GOAL OF THE EXERCISE
Output only an exact transcription of the line containing "Screen dimensions: 371x294" and all lines that follow it in the data below.

── TASK DATA ──

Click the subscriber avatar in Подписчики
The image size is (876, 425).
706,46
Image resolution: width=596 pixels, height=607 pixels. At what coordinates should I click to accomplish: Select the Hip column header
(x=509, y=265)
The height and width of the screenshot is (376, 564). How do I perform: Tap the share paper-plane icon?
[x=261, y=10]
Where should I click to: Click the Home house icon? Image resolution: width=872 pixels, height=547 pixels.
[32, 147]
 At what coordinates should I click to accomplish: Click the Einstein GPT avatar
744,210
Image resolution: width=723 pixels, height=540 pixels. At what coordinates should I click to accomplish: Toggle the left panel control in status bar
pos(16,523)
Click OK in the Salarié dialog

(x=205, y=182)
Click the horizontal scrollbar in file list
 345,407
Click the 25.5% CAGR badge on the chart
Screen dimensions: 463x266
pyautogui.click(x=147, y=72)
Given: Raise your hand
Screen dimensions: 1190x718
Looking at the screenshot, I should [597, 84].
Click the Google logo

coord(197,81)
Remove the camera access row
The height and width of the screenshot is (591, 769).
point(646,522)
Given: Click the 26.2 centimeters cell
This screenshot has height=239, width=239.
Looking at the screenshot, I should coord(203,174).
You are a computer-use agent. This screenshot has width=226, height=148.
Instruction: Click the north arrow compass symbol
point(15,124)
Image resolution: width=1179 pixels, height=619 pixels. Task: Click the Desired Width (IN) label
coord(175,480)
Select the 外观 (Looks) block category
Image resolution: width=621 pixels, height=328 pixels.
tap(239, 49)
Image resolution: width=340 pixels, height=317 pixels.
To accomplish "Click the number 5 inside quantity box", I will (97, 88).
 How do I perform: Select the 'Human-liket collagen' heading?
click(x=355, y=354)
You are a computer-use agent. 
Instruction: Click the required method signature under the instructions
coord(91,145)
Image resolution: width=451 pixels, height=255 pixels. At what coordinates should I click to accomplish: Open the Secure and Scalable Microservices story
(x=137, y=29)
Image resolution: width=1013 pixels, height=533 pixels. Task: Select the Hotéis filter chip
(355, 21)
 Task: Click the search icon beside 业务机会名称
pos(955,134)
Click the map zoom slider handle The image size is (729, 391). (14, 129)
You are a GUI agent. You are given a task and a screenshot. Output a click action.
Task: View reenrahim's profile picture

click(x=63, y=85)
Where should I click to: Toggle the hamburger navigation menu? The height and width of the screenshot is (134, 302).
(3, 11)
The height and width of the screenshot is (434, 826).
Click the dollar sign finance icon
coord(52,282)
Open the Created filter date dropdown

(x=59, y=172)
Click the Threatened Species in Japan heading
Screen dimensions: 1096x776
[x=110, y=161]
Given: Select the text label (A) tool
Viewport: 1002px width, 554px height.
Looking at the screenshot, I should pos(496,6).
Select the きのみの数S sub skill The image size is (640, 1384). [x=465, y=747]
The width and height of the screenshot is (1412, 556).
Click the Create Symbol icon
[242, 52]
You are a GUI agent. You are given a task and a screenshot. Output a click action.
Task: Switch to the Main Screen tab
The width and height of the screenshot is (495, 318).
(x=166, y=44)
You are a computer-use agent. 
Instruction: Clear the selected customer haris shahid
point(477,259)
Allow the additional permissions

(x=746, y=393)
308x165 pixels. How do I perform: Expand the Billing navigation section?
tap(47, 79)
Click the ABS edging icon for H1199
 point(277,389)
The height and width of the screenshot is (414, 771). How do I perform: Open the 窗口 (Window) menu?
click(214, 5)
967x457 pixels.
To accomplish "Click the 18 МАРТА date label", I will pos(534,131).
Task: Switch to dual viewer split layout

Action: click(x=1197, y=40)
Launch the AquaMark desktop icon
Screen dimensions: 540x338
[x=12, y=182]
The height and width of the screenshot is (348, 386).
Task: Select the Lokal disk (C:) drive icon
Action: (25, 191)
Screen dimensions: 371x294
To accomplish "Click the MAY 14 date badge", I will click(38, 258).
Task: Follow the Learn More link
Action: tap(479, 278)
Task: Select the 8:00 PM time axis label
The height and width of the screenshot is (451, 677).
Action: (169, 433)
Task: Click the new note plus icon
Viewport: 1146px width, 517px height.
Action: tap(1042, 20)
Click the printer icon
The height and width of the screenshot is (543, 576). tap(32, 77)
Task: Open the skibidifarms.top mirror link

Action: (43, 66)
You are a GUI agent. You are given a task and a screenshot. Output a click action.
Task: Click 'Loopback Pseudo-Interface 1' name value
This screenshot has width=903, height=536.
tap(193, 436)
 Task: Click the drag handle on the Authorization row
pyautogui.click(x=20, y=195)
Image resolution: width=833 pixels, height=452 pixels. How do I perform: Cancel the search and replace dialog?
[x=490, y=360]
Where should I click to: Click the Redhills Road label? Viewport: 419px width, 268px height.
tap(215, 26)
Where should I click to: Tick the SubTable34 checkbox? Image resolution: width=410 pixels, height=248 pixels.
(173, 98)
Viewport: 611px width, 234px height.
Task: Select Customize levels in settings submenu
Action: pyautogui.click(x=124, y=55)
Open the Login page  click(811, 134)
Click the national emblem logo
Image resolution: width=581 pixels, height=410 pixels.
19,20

───

EXERCISE RESPONSE
Screen dimensions: 371x294
To accomplish "Click the MAY 14 date badge", I will click(38, 258).
Task: Follow the Learn More link
Action: tap(479, 278)
Task: Select the 8:00 PM time axis label
The height and width of the screenshot is (451, 677).
Action: (169, 433)
Task: Click the new note plus icon
Viewport: 1146px width, 517px height.
Action: tap(1042, 20)
Click the printer icon
The height and width of the screenshot is (543, 576). tap(32, 77)
Task: Open the skibidifarms.top mirror link

Action: (43, 66)
You are a GUI agent. You are given a task and a screenshot. Output a click action.
Task: Click 'Loopback Pseudo-Interface 1' name value
This screenshot has width=903, height=536.
tap(193, 436)
 Task: Click the drag handle on the Authorization row
pyautogui.click(x=20, y=195)
Image resolution: width=833 pixels, height=452 pixels. How do I perform: Cancel the search and replace dialog?
[x=490, y=360]
Where should I click to: Click the Redhills Road label? Viewport: 419px width, 268px height.
tap(215, 26)
Where should I click to: Tick the SubTable34 checkbox? Image resolution: width=410 pixels, height=248 pixels.
(173, 98)
Viewport: 611px width, 234px height.
Task: Select Customize levels in settings submenu
Action: pyautogui.click(x=124, y=55)
Open the Login page  click(811, 134)
Click the national emblem logo
Image resolution: width=581 pixels, height=410 pixels.
19,20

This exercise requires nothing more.